What can also be tracked is the growth in overall budgets for each constituent of UKRI compared with growth in R&I budgets. As per the allocations documents, overall and R&I budgets are prescribed to each constituent of UKRI by BEIS. The Industrial Strategy pledged to increase UKRI council budgets by 20% in real-terms between 2015/16 and 2019/20. Using allocations documents, we can map how this pledge stacks up.

The data shows that the total overall UKRI council budgets will grow by 16% by 2019/20, but there is a greater variation in the fates of R&I budgets over the same period. What the graph doesn’t show is the size of each council budget in financial terms. The budget size varies between each council, for instance the growth in AHRC budgets is actually smaller in cash terms than increases in the MRC budget. What is clear, is that R&I budgets are not increasing at the same rate as overall budgets of UKRI constituents.

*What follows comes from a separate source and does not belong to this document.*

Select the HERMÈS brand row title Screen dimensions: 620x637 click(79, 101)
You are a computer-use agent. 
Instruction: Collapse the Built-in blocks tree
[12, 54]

The changing landscape for funding in the UK is now spearheaded by UKRI does cause some difficulties in attempting to quantify any changes to the ‘science and research’ budget, as Innovate UK was not given funding within previous allocations to Research Councils. A huge jump seems to appear in the size of the UKRI budget in it’s first year, when compared to previous ‘science and research’ budgets. In practice however, this is almost entirely down to the reclassification of Innovate UK and who directly funds it. That means that in looking back (to look forward), we have combined some data sources to give the most complete picture that we can.

Of course, research funding does not exclusively come from UKRI. It is crucial that the whole of the funding environment can allow research and innovation to thrive in all of its settings. We do want to ensure that in a new age of challenge funding, R&I budgets are not left out as they have a vital role to play in supporting the excellent research that is carried out in the UK. The diversity of funding streams available to UK research only serve to enhance the breadth and quality of knowledge and must be protected. As this piece is long enough already, I will be covering off funding streams such as QR and departmental R&D budgets in more detail over the next couple of weeks.

* Before 2018, UKRI did not exist as a whole entity. Prior to this date, data was used from the seven Research Councils, HEFCE (now Research England) and Innovate UK, which now come together to form UKRI.